Los que pueden pararlo

Daniel Márquez Soares


La nueva moda, en la calle, en la prensa y en las universidades, es renegar de la democracia. La idea central, una crítica antiquísima, es que la gente promedio carece de la información y capacidad de raciocinio necesarias para elegir a los gobernantes. Es un argumento cómodo: como siempre, le echa la culpa a los otros y, mejor aún, a los pobres. A la larga, nunca nadie dijo “no tengo suficiente inteligencia para votar”.


Que la democracia termine en manos de subnormales, charlatanes, cleptómanos o psicópatas no depende del grado de erudición del ciudadano promedio (suele ser decepcionante) ni de la mayor o menor incidencia de candidatos osados y poco idóneos (existen en todo el país). El factor determinante, la historia lo demuestra, suele ser la impavidez y complicidad de los sectores poderosos e influyentes. La democracia puede funcionar y cosechar excelentes resultados a pesar de una masa ignorante y manipulable, pero fracasa cuando los más privilegiados de la sociedad son cobardes y amorales.


Es fácil acabar con los futuros payasos de la política: basta con no tomarlos en serio, no darles dinero para sus campañas y desterrar sus nombres de los medios de comunicación. Para hacerlo se requieren principios y coraje; ignorar la vocecita pícara (a la que empresarios, banqueros, periodistas y académicos tanta atención les suelen prestar) que advierte sobre el inmenso riesgo al ignorar a alguien que, probablemente, ganará las elecciones y pasará la factura.

Es mejor poner como excusa el bienestar de tu familia o la situación de tus trabajadores, repetirte que la política siempre ha sido y será un asco y cortejar por igual a todos los bufones que vayan arriba en las encuestas.

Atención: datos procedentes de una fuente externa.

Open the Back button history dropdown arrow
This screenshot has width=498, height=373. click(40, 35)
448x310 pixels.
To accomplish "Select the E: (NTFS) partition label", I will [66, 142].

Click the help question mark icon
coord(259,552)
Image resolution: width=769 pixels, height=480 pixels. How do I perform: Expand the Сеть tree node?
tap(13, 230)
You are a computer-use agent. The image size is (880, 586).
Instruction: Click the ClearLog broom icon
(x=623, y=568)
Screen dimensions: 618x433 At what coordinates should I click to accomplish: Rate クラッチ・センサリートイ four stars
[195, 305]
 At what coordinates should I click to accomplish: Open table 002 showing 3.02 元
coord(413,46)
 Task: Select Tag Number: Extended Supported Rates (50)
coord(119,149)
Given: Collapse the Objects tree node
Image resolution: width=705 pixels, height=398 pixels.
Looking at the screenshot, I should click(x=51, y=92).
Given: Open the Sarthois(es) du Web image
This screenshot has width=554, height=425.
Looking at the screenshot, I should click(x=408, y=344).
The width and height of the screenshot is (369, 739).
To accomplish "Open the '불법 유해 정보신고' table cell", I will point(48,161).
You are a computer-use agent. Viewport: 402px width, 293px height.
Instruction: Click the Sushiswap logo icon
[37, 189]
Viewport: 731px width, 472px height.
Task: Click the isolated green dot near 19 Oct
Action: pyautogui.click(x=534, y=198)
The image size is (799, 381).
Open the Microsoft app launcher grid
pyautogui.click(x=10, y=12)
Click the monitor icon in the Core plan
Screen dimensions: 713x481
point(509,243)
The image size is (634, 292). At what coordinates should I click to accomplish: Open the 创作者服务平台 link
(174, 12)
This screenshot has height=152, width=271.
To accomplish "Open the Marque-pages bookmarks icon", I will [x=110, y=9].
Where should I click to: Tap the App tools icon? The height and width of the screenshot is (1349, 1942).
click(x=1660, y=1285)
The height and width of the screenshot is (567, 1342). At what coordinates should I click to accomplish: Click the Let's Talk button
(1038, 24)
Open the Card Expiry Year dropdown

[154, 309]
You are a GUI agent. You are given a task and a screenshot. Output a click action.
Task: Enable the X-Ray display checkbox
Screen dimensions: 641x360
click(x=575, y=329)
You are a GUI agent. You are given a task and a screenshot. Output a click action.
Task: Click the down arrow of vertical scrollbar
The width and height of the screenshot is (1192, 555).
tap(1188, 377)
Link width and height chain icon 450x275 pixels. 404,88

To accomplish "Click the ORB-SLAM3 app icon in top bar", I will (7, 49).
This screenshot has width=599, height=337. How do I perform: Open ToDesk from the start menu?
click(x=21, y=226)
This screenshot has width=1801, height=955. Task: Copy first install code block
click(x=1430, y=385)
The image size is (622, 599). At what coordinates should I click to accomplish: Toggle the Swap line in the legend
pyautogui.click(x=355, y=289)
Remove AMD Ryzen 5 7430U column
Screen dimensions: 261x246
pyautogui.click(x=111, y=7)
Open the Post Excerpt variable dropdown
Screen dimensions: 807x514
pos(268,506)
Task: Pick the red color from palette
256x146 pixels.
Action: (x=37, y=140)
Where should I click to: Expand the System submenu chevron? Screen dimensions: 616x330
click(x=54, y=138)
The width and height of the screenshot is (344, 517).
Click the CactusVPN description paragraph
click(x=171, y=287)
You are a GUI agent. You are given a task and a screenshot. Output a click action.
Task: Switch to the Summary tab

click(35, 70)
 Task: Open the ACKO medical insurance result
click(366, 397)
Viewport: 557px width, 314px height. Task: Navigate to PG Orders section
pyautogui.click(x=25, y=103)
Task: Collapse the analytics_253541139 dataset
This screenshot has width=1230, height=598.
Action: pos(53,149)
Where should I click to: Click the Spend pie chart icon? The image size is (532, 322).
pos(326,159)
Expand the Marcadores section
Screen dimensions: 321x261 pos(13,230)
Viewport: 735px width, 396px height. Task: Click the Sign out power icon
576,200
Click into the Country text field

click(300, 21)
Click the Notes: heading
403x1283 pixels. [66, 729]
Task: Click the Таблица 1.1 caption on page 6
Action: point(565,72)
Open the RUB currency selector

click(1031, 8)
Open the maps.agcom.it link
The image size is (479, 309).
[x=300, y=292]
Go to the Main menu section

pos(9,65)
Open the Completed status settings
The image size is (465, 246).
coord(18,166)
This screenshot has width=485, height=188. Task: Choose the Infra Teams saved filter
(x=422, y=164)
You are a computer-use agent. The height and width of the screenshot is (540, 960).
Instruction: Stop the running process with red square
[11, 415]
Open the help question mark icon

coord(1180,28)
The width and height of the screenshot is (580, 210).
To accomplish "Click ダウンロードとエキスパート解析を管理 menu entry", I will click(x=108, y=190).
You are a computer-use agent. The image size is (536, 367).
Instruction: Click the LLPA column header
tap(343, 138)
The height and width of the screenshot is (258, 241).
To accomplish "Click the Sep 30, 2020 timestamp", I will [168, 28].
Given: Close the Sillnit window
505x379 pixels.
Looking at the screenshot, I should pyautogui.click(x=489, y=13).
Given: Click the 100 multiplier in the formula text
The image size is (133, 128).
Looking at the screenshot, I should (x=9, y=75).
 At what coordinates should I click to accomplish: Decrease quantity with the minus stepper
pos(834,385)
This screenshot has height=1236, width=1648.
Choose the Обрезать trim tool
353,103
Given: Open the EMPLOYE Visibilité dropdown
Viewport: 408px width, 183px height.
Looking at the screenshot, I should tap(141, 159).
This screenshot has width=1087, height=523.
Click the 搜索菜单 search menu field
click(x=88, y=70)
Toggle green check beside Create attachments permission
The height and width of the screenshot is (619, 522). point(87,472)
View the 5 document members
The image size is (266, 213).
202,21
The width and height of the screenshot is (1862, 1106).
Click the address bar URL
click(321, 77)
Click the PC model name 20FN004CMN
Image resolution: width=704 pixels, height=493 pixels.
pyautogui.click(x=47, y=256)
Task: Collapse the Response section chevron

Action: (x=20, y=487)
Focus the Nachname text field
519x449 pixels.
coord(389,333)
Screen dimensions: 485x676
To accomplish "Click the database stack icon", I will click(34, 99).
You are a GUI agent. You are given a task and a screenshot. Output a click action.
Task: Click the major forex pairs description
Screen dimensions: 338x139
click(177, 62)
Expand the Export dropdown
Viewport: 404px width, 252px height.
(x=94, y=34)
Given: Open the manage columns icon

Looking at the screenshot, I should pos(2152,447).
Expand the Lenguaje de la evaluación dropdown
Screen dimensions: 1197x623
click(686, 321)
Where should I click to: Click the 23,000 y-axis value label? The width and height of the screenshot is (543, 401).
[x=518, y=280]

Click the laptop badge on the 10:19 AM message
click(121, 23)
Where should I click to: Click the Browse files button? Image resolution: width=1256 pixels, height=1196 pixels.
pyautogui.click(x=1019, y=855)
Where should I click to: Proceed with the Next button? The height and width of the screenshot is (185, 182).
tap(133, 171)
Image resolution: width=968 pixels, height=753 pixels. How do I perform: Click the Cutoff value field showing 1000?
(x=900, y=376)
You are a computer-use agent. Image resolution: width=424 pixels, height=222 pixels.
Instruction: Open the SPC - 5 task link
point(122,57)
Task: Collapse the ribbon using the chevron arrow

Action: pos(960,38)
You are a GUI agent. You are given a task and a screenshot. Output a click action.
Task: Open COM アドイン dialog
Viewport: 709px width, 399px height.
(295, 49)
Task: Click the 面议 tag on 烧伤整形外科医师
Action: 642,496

Renunciar a la paz, la prosperidad y a un porvenir de jugosos negocios en nombre de principios, sobre todo de uno tan raro como la convicción de que el pueblo ecuatoriano no debe ser gobernado por incompetentes ni por ladrones, equivale a ser “cojudo”. Y aquí no hay cojudos, solo inveterados astutos. Porque nuestros poderosos no están dispuestos a jugársela por nada, nuestras papeletas de votación suelen ser tan deprimentes.